# [What is required]
Set down, please, exactly the lines below that run from the line with "Select the 中芯国际" to the line with "Task: Click the OK button", both lines included.

Data records
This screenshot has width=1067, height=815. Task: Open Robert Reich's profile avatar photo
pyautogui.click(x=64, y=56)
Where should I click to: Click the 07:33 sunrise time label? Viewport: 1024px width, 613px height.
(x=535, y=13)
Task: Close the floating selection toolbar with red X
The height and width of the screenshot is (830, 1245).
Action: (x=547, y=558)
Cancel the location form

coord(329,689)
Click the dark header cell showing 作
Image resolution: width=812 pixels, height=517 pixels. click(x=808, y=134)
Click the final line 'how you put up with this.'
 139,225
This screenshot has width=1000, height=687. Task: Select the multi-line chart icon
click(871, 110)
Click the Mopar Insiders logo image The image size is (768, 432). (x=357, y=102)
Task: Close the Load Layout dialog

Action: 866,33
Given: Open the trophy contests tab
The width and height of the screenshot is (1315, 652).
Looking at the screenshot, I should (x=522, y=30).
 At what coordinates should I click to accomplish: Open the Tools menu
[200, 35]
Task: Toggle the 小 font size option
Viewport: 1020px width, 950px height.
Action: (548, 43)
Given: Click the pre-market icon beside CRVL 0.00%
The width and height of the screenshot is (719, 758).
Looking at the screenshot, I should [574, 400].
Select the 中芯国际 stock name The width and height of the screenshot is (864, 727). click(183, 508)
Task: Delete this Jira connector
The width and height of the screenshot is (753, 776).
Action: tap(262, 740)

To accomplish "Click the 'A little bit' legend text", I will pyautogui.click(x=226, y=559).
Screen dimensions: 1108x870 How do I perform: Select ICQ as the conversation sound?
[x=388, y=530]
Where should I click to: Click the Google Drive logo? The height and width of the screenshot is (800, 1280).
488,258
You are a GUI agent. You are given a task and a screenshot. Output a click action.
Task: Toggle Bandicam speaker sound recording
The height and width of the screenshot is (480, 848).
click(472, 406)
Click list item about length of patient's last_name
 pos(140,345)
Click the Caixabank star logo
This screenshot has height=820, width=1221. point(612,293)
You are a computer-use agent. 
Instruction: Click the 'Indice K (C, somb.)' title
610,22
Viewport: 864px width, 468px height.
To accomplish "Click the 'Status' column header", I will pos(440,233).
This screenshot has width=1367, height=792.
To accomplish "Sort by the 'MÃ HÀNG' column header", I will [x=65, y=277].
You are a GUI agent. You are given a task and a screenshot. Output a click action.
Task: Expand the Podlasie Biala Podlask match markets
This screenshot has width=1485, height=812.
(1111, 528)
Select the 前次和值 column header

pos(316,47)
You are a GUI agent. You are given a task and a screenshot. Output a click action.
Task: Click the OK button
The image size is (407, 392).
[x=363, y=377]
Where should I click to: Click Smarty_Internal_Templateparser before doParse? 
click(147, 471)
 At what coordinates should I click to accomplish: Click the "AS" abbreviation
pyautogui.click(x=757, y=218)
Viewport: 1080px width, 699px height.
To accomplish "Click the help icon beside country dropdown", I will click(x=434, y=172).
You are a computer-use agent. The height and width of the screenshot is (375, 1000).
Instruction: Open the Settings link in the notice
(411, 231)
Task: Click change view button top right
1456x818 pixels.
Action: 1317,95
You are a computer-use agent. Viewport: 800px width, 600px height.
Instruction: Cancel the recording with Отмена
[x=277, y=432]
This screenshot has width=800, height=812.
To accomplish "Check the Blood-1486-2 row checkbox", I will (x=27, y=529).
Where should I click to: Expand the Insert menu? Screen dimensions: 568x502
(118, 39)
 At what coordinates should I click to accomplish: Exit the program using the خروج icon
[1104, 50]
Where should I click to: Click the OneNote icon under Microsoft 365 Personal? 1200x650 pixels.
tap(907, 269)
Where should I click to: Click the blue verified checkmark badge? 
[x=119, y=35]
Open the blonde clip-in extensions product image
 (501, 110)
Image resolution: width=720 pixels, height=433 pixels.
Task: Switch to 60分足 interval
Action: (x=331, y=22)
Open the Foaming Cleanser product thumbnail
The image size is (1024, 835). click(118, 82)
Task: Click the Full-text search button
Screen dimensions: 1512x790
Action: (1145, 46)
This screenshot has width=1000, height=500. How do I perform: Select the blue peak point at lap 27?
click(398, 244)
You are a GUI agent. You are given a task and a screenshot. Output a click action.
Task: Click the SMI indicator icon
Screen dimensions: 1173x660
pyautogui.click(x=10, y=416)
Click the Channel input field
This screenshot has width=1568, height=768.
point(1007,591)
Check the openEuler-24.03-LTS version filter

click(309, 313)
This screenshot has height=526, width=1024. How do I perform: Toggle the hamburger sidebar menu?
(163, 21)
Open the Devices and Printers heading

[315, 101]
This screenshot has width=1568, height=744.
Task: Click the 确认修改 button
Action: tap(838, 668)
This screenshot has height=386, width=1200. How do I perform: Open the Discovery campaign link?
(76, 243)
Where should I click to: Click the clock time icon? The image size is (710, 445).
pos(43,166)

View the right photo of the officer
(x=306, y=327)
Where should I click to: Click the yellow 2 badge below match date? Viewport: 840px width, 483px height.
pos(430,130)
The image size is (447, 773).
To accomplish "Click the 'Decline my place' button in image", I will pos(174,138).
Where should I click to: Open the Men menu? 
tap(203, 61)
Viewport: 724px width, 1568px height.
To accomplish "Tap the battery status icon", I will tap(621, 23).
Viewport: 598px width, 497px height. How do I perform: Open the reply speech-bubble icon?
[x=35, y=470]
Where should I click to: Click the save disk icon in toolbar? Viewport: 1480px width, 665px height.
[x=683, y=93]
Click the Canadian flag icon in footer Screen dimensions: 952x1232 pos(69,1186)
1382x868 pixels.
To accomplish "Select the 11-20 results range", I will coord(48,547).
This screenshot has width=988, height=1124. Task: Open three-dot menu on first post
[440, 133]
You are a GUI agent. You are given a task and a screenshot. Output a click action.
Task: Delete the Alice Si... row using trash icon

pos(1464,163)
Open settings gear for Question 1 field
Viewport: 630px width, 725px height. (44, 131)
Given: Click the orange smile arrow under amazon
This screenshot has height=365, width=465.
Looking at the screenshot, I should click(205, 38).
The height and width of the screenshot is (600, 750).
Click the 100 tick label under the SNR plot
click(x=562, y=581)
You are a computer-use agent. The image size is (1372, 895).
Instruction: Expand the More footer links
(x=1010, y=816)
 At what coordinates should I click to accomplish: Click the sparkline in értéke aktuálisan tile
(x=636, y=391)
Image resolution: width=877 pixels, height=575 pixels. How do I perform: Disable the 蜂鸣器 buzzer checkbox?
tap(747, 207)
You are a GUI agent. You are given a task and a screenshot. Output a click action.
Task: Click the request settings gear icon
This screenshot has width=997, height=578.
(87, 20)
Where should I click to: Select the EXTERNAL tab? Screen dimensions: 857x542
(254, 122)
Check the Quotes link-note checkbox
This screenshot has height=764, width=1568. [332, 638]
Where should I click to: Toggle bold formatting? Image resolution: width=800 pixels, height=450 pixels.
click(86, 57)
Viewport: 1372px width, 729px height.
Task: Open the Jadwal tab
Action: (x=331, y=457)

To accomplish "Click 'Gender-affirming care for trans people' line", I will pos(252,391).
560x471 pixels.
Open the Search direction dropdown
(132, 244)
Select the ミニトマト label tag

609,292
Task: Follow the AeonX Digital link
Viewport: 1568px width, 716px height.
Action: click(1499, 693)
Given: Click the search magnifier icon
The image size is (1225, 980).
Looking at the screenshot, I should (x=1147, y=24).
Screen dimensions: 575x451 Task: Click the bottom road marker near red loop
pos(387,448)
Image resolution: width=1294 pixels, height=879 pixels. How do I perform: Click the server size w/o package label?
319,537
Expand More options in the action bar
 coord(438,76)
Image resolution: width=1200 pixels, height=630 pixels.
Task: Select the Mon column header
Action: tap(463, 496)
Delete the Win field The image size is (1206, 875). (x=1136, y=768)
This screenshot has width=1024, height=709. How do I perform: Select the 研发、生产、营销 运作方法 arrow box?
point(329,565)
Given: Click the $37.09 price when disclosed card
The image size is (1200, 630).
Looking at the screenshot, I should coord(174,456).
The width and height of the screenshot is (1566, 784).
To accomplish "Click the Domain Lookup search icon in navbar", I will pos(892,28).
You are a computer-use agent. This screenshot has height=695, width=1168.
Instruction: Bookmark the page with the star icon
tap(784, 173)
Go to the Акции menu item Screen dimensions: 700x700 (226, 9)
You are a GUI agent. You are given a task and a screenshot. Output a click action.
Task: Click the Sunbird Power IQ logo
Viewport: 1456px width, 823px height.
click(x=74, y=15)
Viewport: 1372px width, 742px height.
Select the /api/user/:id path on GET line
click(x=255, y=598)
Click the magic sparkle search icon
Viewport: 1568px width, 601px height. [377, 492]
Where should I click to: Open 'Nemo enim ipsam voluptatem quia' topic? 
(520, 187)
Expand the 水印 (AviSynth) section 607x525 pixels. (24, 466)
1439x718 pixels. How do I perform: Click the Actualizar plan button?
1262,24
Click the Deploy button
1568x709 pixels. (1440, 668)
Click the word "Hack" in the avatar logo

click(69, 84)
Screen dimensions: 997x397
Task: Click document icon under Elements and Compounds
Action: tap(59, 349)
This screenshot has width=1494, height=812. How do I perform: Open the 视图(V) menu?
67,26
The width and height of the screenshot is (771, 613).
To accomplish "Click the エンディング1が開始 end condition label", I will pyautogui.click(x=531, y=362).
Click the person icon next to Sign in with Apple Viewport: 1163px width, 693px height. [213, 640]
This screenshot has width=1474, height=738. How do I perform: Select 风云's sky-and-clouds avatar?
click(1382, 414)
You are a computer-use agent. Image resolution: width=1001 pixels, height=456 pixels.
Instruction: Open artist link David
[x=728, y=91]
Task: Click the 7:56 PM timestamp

# [Solution to this exercise]
Select the 中芯国际 stock name The width and height of the screenshot is (864, 727). click(183, 508)
Task: Delete this Jira connector
The width and height of the screenshot is (753, 776).
Action: tap(262, 740)

To accomplish "Click the 'A little bit' legend text", I will pyautogui.click(x=226, y=559).
Screen dimensions: 1108x870 How do I perform: Select ICQ as the conversation sound?
[x=388, y=530]
Where should I click to: Click the Google Drive logo? The height and width of the screenshot is (800, 1280).
488,258
You are a GUI agent. You are given a task and a screenshot. Output a click action.
Task: Toggle Bandicam speaker sound recording
The height and width of the screenshot is (480, 848).
click(472, 406)
Click list item about length of patient's last_name
 pos(140,345)
Click the Caixabank star logo
This screenshot has height=820, width=1221. point(612,293)
You are a computer-use agent. 
Instruction: Click the 'Indice K (C, somb.)' title
610,22
Viewport: 864px width, 468px height.
To accomplish "Click the 'Status' column header", I will pos(440,233).
This screenshot has width=1367, height=792.
To accomplish "Sort by the 'MÃ HÀNG' column header", I will [x=65, y=277].
You are a GUI agent. You are given a task and a screenshot. Output a click action.
Task: Expand the Podlasie Biala Podlask match markets
This screenshot has width=1485, height=812.
(1111, 528)
Select the 前次和值 column header

pos(316,47)
You are a GUI agent. You are given a task and a screenshot. Output a click action.
Task: Click the OK button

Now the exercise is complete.